One of our son’s friends from North Stonington Volunteer Fire Department visited on Sunday with her children and neice and nephew. It’s a good thing she’s an EMT, because we put her to work helping finish up with Molly’s lambing experience. We love to put our visitors to work while they’re here — just enhances their experience all the more! But it was a small “price” to pay to see a lamb only a couple of hours old!
Monday and Tuesday brought 3 more batches of visitors! I don’t know who ooh’s and ahh’s more over lambs — the kids or the adults!

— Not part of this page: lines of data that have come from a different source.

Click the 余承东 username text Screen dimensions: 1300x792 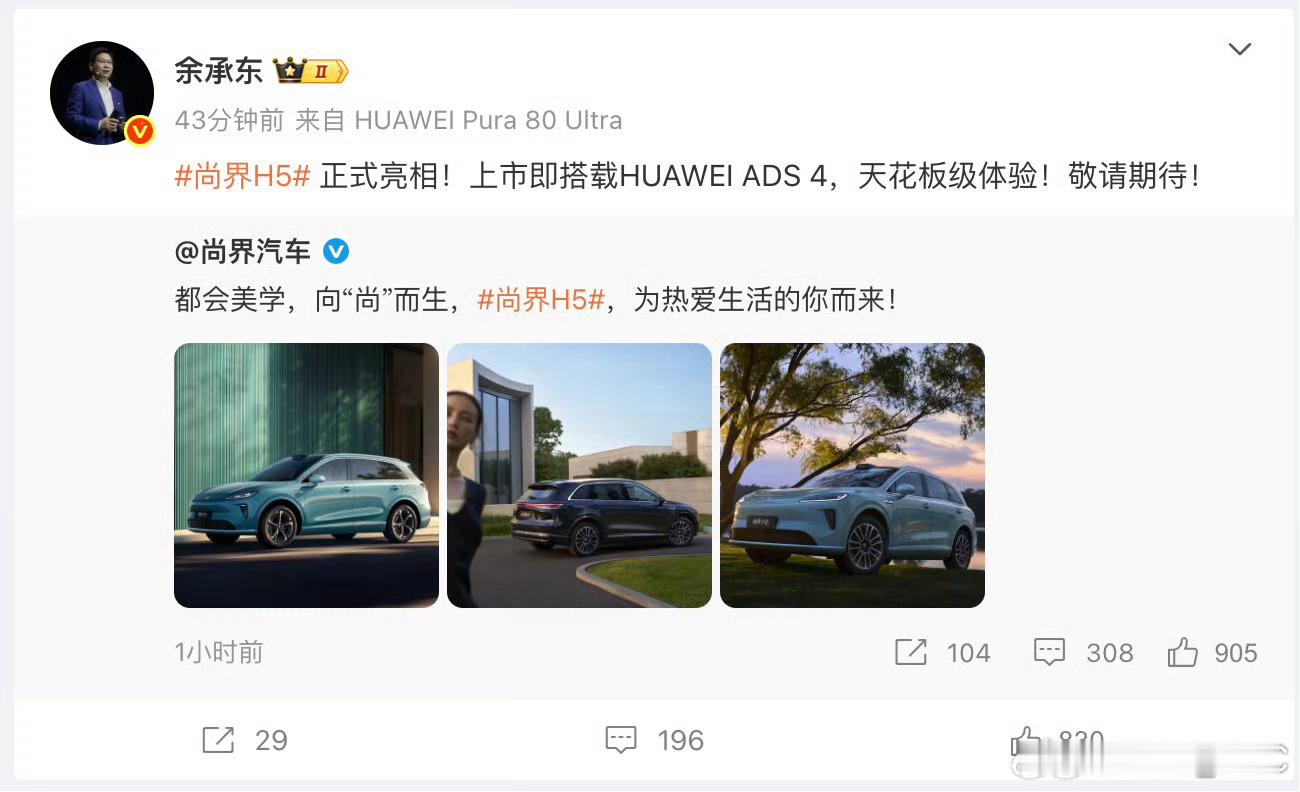218,71
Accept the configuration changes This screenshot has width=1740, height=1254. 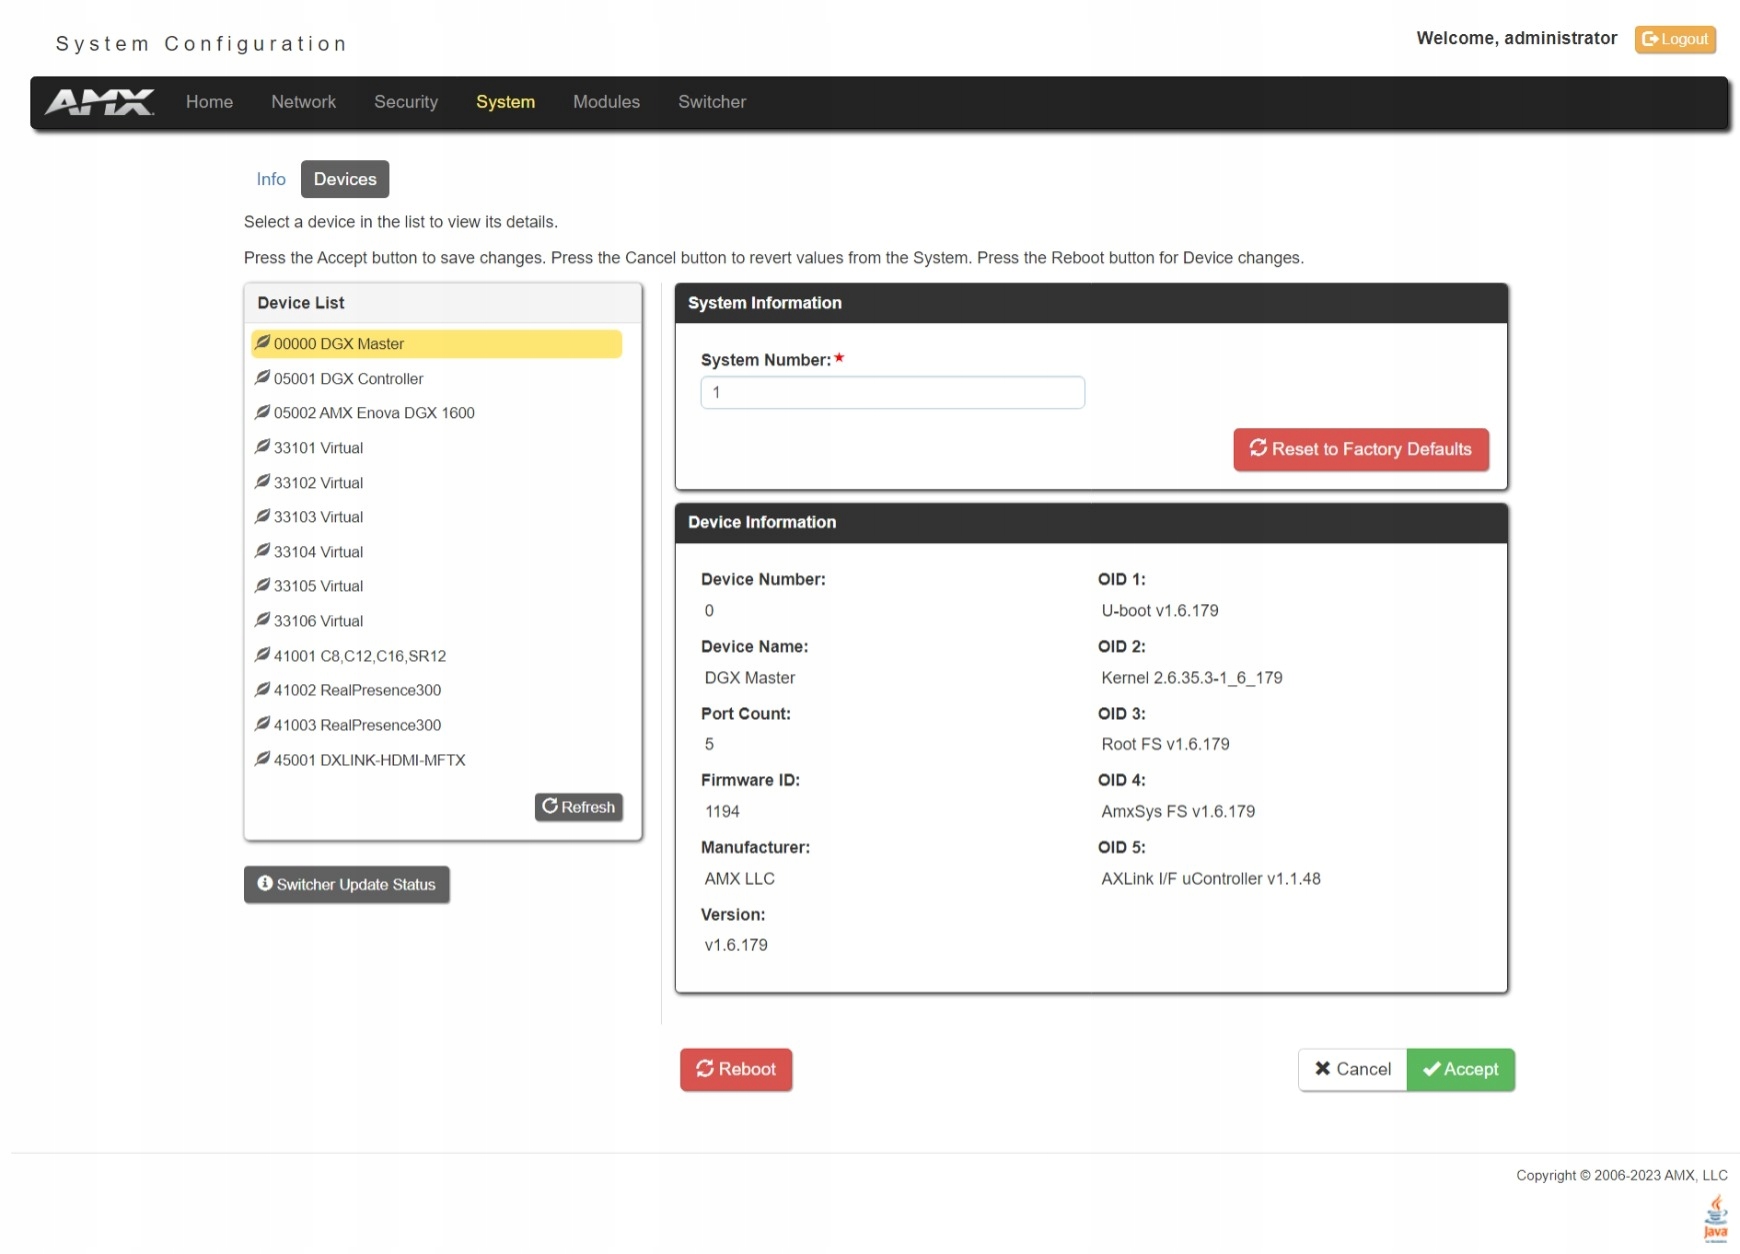coord(1460,1069)
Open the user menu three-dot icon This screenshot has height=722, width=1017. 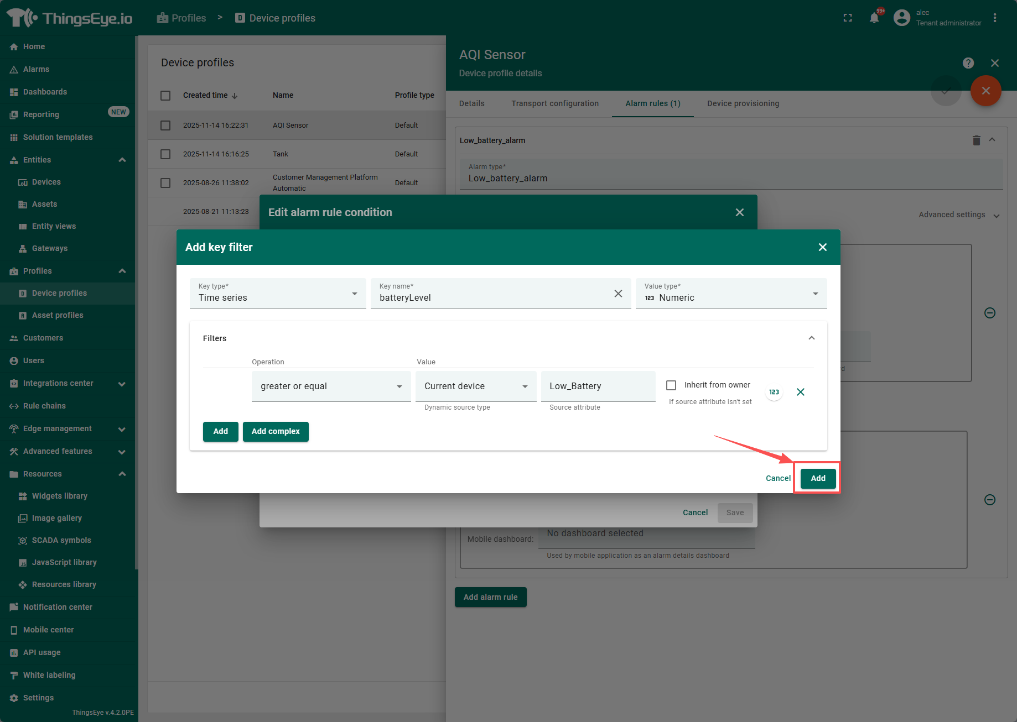pyautogui.click(x=994, y=18)
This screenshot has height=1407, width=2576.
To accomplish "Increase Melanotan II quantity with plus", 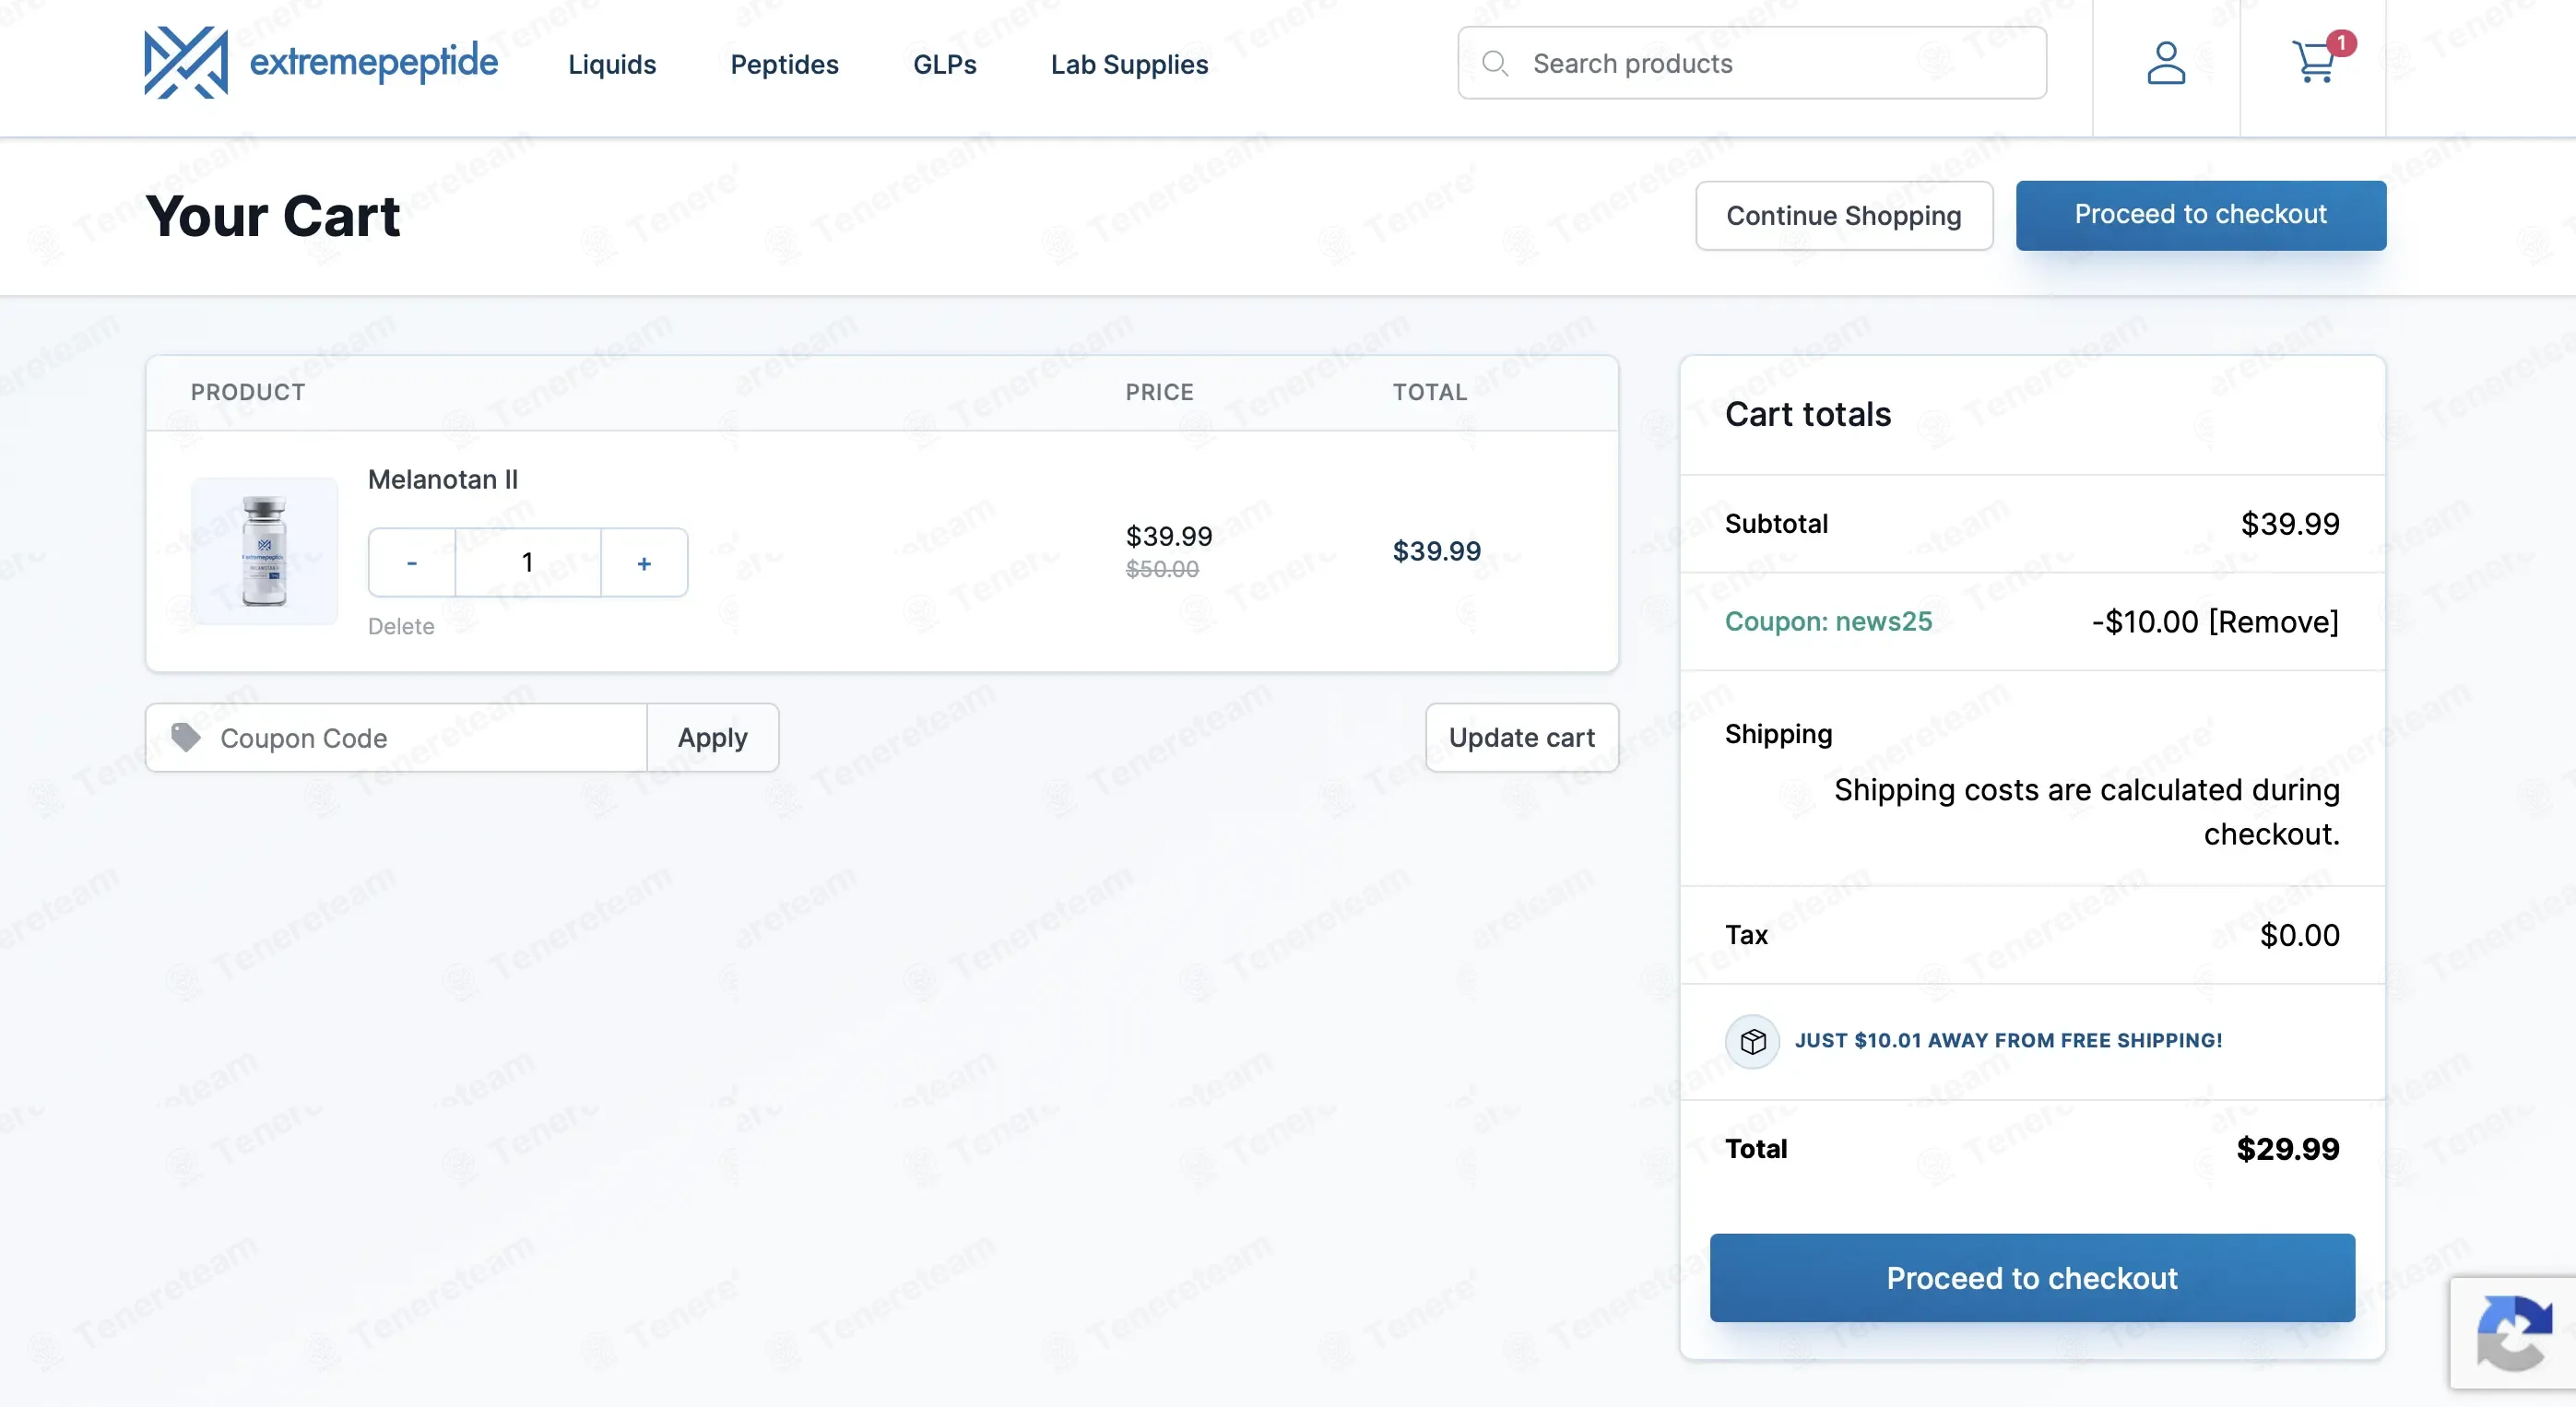I will (x=644, y=563).
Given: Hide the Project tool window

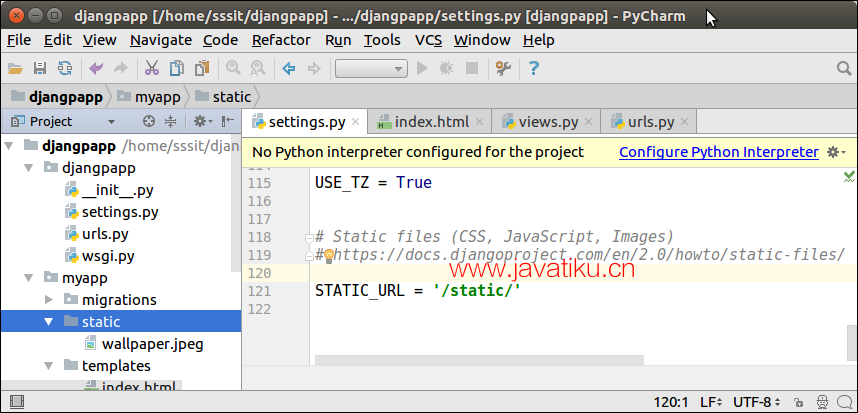Looking at the screenshot, I should point(227,121).
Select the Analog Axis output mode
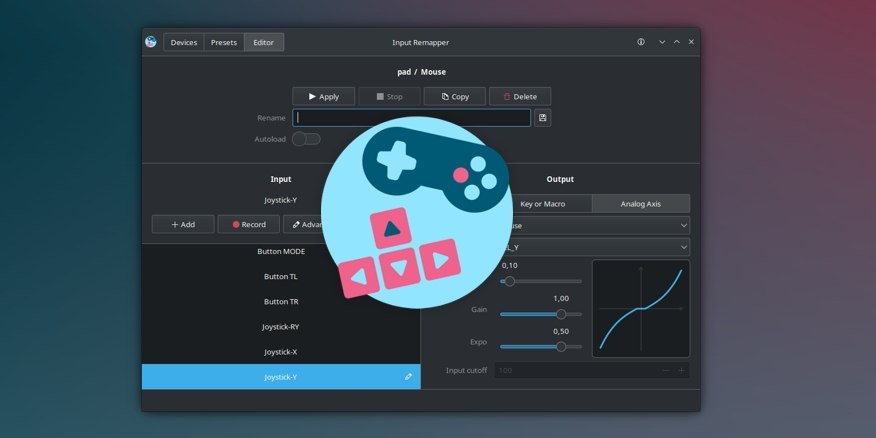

Here’s Molly posing with her daughter
Roy and I went for a walk after we got her settled and I picked her a bouquet of clover to congratulate her. I figured she’d prefer that to roses…
2 ewes down — 2 more to go! Matilda and Roxanne are both due toward the end of next week. In the mean time we’ll enjoy watching this new little girl and the triplets frolicking around!
Molly’s udder suddenly started to rapidly enlarge yesterday, so we bedded her down in a lambing jug last evening. This morning her udder is ginormous!
There are thunderstorms predicted tonight.
I expect drama.
She will have all the opportunity to lamb on this beautiful, dry, sunny, warm spring day while we are awake and watching her, but she will choose the drama of darkness, cold rain, and dangerous lightning tonight. It’s just always the way!